_Exercise aim_: Scan the entries below, and for each line that includes the word "computer", make a copy.
____________
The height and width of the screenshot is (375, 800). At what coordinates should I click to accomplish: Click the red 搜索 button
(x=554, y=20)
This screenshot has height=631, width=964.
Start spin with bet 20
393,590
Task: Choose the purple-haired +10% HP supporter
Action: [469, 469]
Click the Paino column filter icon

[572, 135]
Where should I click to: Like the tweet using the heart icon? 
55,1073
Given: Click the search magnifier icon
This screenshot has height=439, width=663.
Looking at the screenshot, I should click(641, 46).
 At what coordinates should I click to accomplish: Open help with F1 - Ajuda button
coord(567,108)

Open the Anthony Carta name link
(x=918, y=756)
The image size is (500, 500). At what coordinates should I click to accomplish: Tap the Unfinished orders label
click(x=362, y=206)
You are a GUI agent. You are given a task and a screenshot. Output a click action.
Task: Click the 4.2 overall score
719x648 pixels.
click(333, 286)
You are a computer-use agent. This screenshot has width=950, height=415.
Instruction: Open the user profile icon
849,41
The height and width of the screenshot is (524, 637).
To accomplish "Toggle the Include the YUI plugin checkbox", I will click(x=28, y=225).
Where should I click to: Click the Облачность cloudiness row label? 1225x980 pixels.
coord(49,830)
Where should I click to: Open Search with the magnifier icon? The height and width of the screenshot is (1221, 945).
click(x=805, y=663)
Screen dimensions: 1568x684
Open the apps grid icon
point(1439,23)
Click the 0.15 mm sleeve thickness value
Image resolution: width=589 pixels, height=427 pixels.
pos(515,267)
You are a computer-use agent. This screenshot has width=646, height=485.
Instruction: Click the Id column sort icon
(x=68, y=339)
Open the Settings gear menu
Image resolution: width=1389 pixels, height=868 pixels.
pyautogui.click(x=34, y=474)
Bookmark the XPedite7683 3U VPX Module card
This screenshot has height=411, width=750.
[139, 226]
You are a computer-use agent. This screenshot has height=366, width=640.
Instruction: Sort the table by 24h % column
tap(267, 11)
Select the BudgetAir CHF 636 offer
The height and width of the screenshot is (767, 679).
____________
_Output below_:
You are a computer-use agent. This screenshot has width=950, height=415.
You are a computer-use agent. This screenshot has width=646, height=485.
You are a computer-use agent. This screenshot has height=366, width=640.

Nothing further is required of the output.